The toluene solution 43 of 2- (2,4-di-tert-pentylphenoxy) butyric acid chloride obtained in Reference Example 2 was added to 124 g of the toluene solution of 2-amino-4,6-dichloro-5-ethylphenol obtained. .4 g (0.1 mol) and 174 g of 7% sodium bicarbonate water at a temperature of 30 to 50 ° C.
And stirred for 4 hours. After the reaction, the mixture was allowed to stand at 45 to 50 ° C. for 0.5 hour, so that it was easily separated into a toluene layer and an aqueous layer.
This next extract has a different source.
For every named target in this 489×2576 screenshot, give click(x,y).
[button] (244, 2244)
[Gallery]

Next, the lower aqueous layer was removed, 100 g of water was charged at the same temperature, washed with water and separated.
A toluene layer (161 g) containing 2- (2,4-di-t-pentylphenoxy) -N- (3,5-dichloro-4-ethyl-2-hydroxyphenyl) butanamide was heated under a reduced pressure of 23.0 kPa at a temperature of 65-65. After concentrating to 75 g at 80 ° C., it was cooled and crystallized to 5 ° C. After crystallization, the mixture was filtered at 5 ° C., and the crystals were washed with 40 g of toluene to obtain white crystals. The amidation step yield of 2- (2,4-di-t-pentylphenoxy) -N- (3,5-dichloro-4-ethyl-2-hydroxyphenyl) butanamide after drying was 94.0%. It was.
The quality was poor, mp 145-146 ° C., purity 99.7%, 10 w / v% ethyl acetate solution 456 nm absorbance (1 cm cell) 0.10.

Claims (3)

Formula (1)

(In the formula, R ₁ represents a lower alkyl group.)
The o-nitrophenol represented by the formula (2) is catalytically reduced in an aromatic inert solvent having 10 or less carbon atoms in the presence of a platinum catalyst.

(In the formula, R ₁ represents a lower alkyl group.)
The o-aminophenol represented by the formula (3) is obtained without isolation.

(Wherein R _{2 to} R ₄ represent a hydrogen atom or a lower alkyl group)
Acid chlorides having a sulfur content of 0.5% or less (based on the weight of acid chloride),
A condensation reaction is performed in an inert gas atmosphere with an oxygen concentration of 1% or less to obtain a compound of formula (4)

(Wherein R _{1 to} R ₄ represent the same meaning as described above)
The aromatic amides represented by formula (4) are obtained by concentrating the aromatic inert solvent under reduced pressure at 60 ° C. or lower after the amidation condensation reaction, A process for producing an aromatic amide represented by the formula (4), which comprises a step of crystallizing. The production method according to claim 1, wherein the concentration under reduced pressure is 30 to 60 ° C, the crystallization temperature is 0 to 60 ° C, and the crystal filtration temperature is 0 to 25 ° C. The method according to claim 1 or 2, wherein the amount of the aromatic inert solvent after concentration under reduced pressure is in the range of 1.0 to 2.5 times the amount of the aromatic amide.